Company News

Alzheimer’s trial stopped

Country
United States

A Phase 2 trial of a small molecule drug for patients with mild dementia due to Alzheimer’s disease has been stopped due to lack of efficacy, the developer Sage Therapeutics Inc announced on 8 October. The drug, dalzanemdor (SAGE-718), did not show a statistically significant difference in patients with the disorder, compared with a placebo, on the basis of a widely-used intelligence test. 

UK to study immunotherapy

Country
United Kingdom

A consortium of universities and hospitals, with financial support from the UK government and industry, is to undertake a four-year project to collect data on patients who have received immunotherapy for cancer to establish the benefits and risks of these treatments. The treatments, which include checkpoint inhibitors, have extended the lives of many patients by enabling the body’s immune system to recognise and destroy cancer cells.

AZ gets asset from China

Country
United Kingdom

AstraZeneca Plc is to pay $100 million upfront and up to $1.92 billion in milestone payments for rights to a pre-clinical lipid-lowering therapy from China. The developer, CSPC Pharmaceutical Group Ltd, is listed on the Hong Kong Stock Exchange and has R&D facilities in both China and the US. The asset being acquired is a small molecule lipoprotein inhibitor which is in pre-clinical development for patients suffering from dyslipidaemia, a disorder involving abnormal levels of lipids in the bloodstream. Dyslipidaemia is a risk factor for cardiovascular diseases.

New RNA company launched

Country
Italy

An Italian biotech company, Aptadir Therapeutic Srl, which is developing a new class of RNA therapies, launched on 24 September with pre-seed funding of $1.6 million and plans to tackle cancer by blocking aberrant DNA methylation. DNA methylation is an essential biological process that enables the expression of genes in humans. But this process can be thrown off balance by external factors such as age or diets, leading to cancer and genetic disorders.

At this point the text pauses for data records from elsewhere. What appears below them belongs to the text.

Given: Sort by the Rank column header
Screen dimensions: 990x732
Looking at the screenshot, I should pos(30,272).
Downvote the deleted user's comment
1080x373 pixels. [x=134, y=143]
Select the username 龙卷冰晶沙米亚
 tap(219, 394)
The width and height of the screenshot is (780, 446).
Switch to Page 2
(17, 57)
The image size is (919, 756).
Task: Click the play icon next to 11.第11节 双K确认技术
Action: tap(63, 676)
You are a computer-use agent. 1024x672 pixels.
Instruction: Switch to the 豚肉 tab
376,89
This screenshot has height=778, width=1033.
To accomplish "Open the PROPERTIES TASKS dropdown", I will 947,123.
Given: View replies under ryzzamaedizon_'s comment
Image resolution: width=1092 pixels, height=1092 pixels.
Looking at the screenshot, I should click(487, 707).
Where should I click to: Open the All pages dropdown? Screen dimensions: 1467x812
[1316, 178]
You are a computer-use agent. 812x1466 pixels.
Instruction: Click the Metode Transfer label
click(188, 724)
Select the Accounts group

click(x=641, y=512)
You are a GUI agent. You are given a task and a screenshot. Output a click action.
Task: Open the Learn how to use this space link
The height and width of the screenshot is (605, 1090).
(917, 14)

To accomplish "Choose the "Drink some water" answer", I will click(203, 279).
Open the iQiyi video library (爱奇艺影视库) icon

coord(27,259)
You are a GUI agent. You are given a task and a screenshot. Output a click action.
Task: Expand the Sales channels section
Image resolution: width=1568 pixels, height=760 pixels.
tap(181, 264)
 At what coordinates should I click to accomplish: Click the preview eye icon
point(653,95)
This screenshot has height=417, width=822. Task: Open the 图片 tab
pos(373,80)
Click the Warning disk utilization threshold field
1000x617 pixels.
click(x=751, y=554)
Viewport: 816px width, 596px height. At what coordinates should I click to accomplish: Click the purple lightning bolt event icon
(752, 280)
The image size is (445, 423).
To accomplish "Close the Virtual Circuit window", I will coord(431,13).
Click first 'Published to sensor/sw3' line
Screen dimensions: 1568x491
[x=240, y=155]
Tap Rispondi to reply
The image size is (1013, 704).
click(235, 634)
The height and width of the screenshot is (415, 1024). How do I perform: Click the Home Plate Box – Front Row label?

Novo, Evotec collaborate on cell therapies

Country
Germany

Novo Nordisk A/S is to pay an undisclosed amount of money to Evotec SE to gain access to the German company’s cell therapy technology and manufacturing capacity for its experimental therapies in a number of indications including diabetes. The collaboration, announced on 26 September, is an expansion of the Danish company’s platform technologies which are currently dominated by insulins and peptide therapies for obesity. Novo currently has cell therapy programmes under investigation for chronic heart failure, Parkinson’s disease and Type 1 diabetes.

Funding for dark antigens

Country
United Kingdom

Enara Bio Ltd, a UK biotech, has raised $32.5 million in Series B financing to build a pipeline of therapies for cancer that target peptide antigens in the dark genome. The financing round was co-led by the new investors Pfizer Ventures and M Ventures whose executives, respectively, Rana Al-Hallaq and Bauke Anninga, have joined the company’s board of directors.

Huntington’s disease project funded

Country
United Kingdom

A preclinical project designed to treat Huntington’s disease has received £35 million in Series A financing on early evidence that it can slow or even halt progression of the disease. Huntington’s is an inherited disorder that attacks areas of the brain that help control movement. The funding was awarded to LoQus23 Therapeutics Ltd, a biotech company based in Cambridge UK. The venture capital group Forbion led the round, alongside existing investors SV Health Investors’ Dementia Discovery Fund and the Novartis Venture Fund.

Research grants for ALS, IBD

Country
Switzerland

Mabylon AG, Swiss biotech company developing new antibody technologies, has received grant funding of more than CHF 1.3 million ($1.54 million) to discover a new approach for treating amyotrophic lateral sclerosis (ALS) and inflammatory bowel disease (IBD). The funding for ALS is being provided by the non-profit groups Target ALS and the ALS Association, while that for IBD is coming from Innosuisse, the Swiss Innovation Agency.

Mabylon develops intrabodies which are antibody fragments expressed inside a cell that bind to specific proteins within that cell.

Funding for in vivo gene therapy

Country
Italy

A privately held Italian company has raised $52 million to progress development of an in vivo gene therapy to treat methylmalonic acidemia (MMA), a genetic disorder that is manifest in early infancy. Genespire Srl is a 2020 spin-out of the San Raffaele Telethon Institute for Gene Therapy, a cell and gene therapy research institute. The funds will support development of the company’s lead product, GENE202, up to a clinical Phase 1/2 trial.

Setback for breast cancer drug

Country
United Kingdom

An antibody-drug conjugate drug for breast cancer, jointly developed by AstraZeneca Plc and Daiichi Sankyo Co Ltd, failed to show statistical significance in overall survival at Phase 3 versus chemotherapy despite having achieved progression free survival for the same patient group. Announcing the results on 23 September, AstraZeneca said that the survival results were likely to have been affected by changes in the standard of care for breast cancer during the drug’s development period.